The president also announced the standard will require employers to provide paid time off for the time it takes for workers to get vaccinated or to recover if they experience post-vaccine symptoms.
The coalition that met with OMB raised numerous concerns about the mandate while making it clear it will continue to advocate for vaccinations. Still, key questions include whether there will be enough tests to handle the demand. If there are insufficient tests to meet demand, the coalition is concerned the program will fail, further disrupting an already fragile supply chain.

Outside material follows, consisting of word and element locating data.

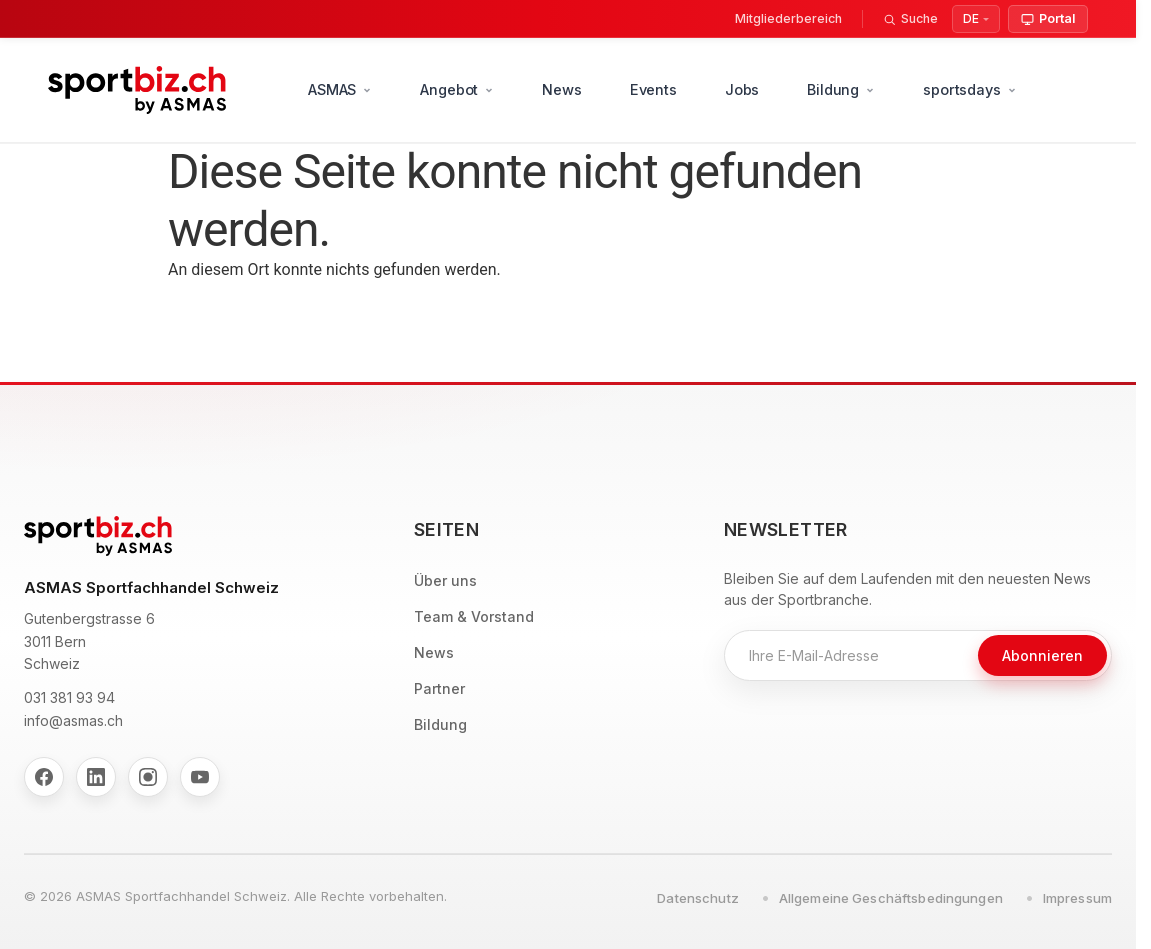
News (561, 89)
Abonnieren (1042, 655)
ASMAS (340, 89)
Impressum (1077, 898)
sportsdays (970, 89)
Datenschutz (697, 898)
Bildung (841, 89)
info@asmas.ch (73, 720)
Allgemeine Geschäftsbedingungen (891, 898)
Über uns (445, 580)
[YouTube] (200, 777)
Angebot (457, 89)
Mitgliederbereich (788, 18)
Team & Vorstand (474, 616)
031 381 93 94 (69, 697)
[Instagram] (148, 777)
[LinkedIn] (96, 777)
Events (653, 89)
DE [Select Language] (971, 18)
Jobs (742, 89)
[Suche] (910, 19)
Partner (439, 688)
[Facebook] (44, 777)
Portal (1048, 18)
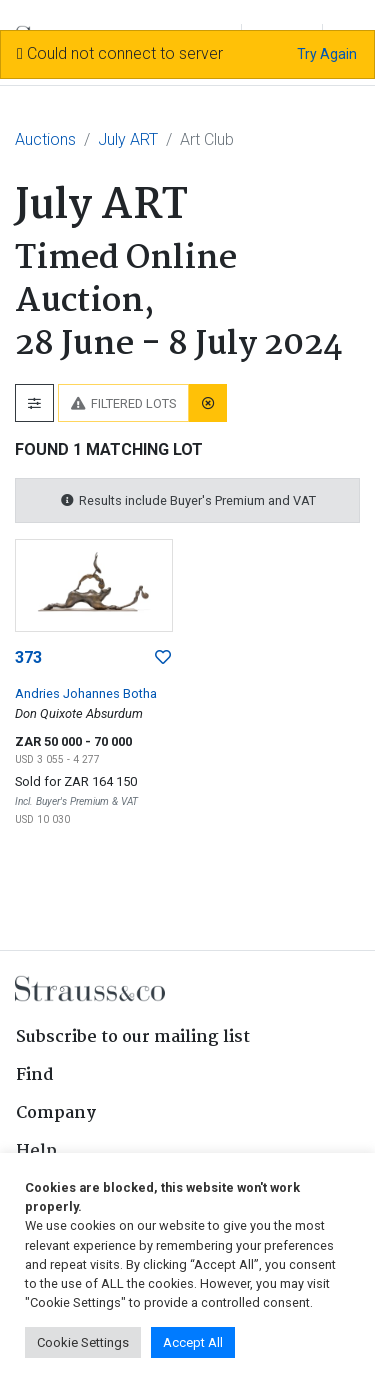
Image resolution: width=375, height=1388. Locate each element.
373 (28, 657)
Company (56, 1113)
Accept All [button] (193, 1342)
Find (35, 1075)
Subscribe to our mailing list (133, 1037)
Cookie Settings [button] (83, 1342)
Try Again (327, 54)
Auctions (45, 139)
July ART (128, 139)
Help (36, 1151)
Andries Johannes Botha (86, 693)
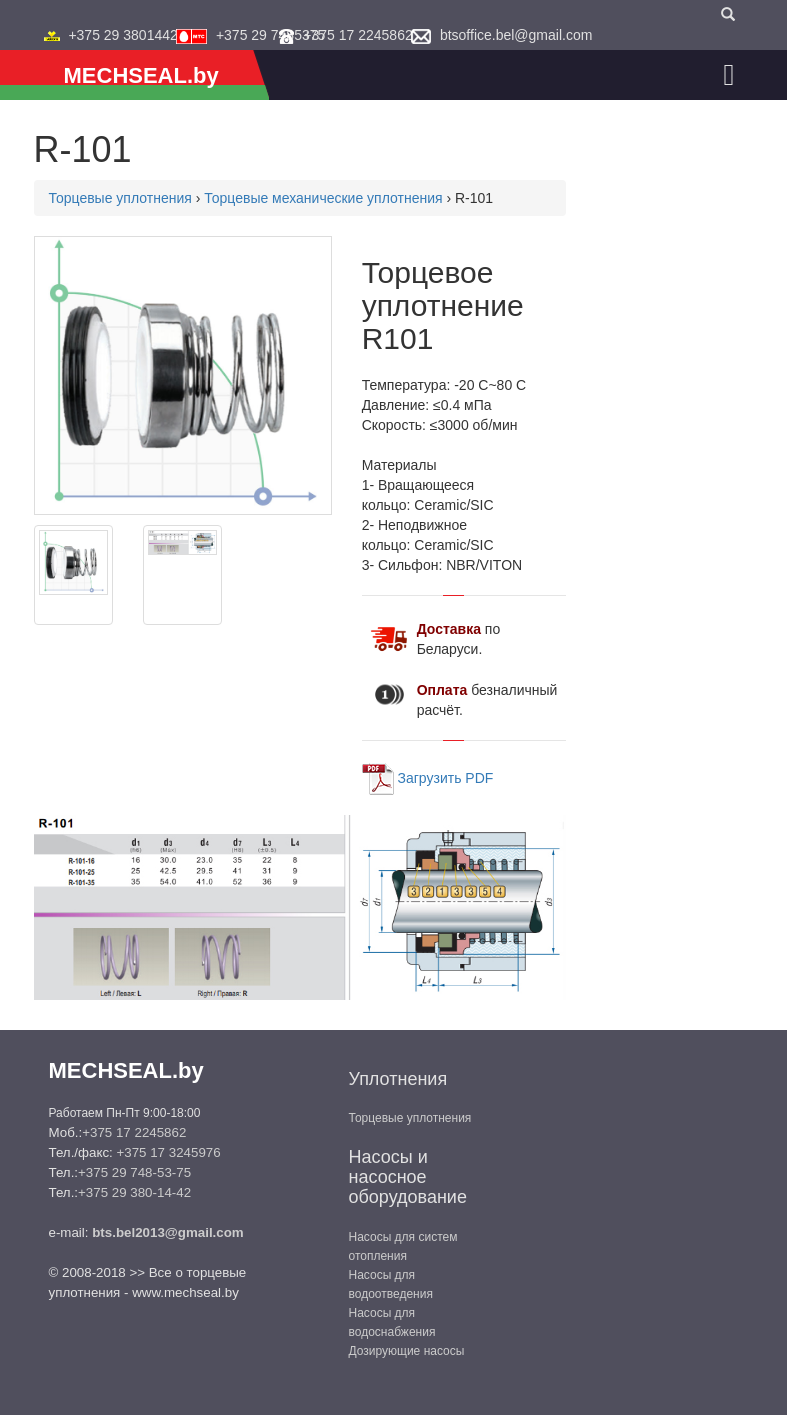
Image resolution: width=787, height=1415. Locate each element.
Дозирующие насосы (407, 1351)
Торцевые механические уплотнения (323, 198)
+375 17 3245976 (168, 1152)
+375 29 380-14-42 (134, 1192)
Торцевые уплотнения (120, 198)
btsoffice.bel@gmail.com (516, 35)
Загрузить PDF (446, 777)
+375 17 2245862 (357, 35)
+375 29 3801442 (122, 35)
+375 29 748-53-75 (134, 1172)
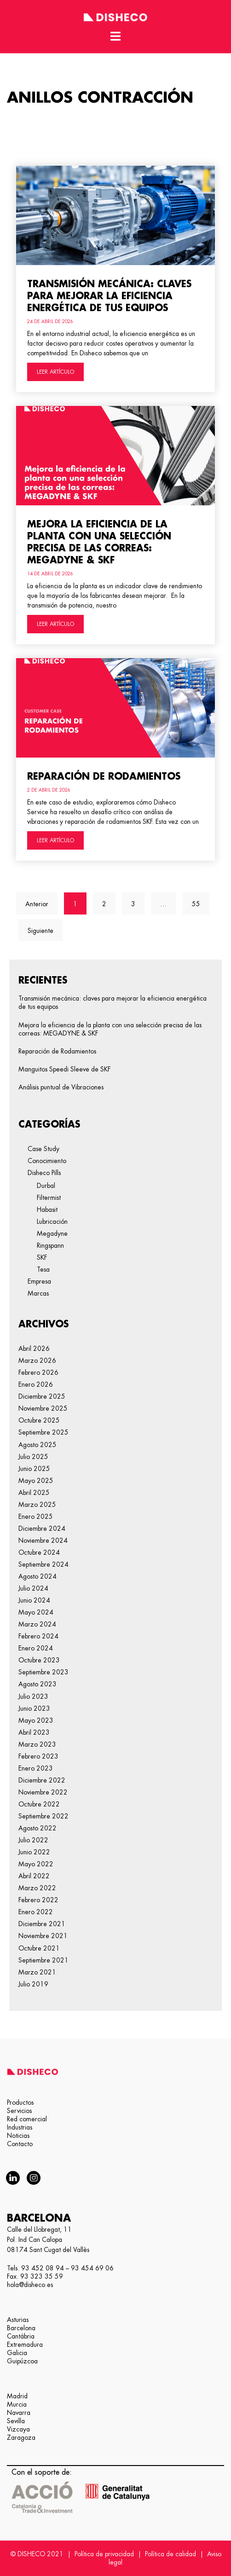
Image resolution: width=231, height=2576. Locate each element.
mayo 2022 (35, 1864)
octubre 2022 (39, 1804)
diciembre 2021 (41, 1924)
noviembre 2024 (43, 1540)
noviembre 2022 (43, 1792)
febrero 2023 (38, 1756)
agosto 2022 (37, 1828)
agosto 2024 (37, 1576)
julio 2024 (33, 1588)
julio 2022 (33, 1840)
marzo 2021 (37, 1972)
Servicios (19, 2110)
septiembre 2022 (43, 1816)
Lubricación (52, 1221)
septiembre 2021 (43, 1960)
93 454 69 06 (92, 2268)
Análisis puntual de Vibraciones (61, 1087)
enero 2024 (35, 1648)
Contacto (20, 2144)
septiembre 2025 (43, 1432)
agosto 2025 (37, 1444)
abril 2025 (34, 1492)
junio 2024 (34, 1600)
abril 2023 (34, 1732)
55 (200, 899)
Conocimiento (47, 1161)
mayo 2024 (35, 1612)
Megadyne (52, 1233)
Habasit (47, 1209)
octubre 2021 (39, 1948)
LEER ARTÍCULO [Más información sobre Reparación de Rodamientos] (55, 840)
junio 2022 (34, 1852)
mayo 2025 (35, 1480)
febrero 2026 (38, 1372)
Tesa (43, 1269)
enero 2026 (35, 1384)
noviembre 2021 (43, 1936)
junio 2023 (34, 1708)
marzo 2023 (37, 1744)
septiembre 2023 (43, 1672)
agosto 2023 (37, 1684)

NMPF suggested that the White House should consider invoking the Defense Production Act (DPA), as it did several times in the past year to address other COVID related issues, to ensure availability of affordable rapid COVID-19 tests.
The group also raised concerns about record-keeping, time-off requirements and potential suspension of the ETS if it creates supply chain disruption, particularly for workers deemed essential by DHS-CISA in its Critical Infrastructure Workers v 4.0 NMPF helped develop in 2020.
The ETS was never a proposed rule, and the details are largely unknown, and stakeholders had very little opportunity to comment on it. The ETS standard is expected to be released this week.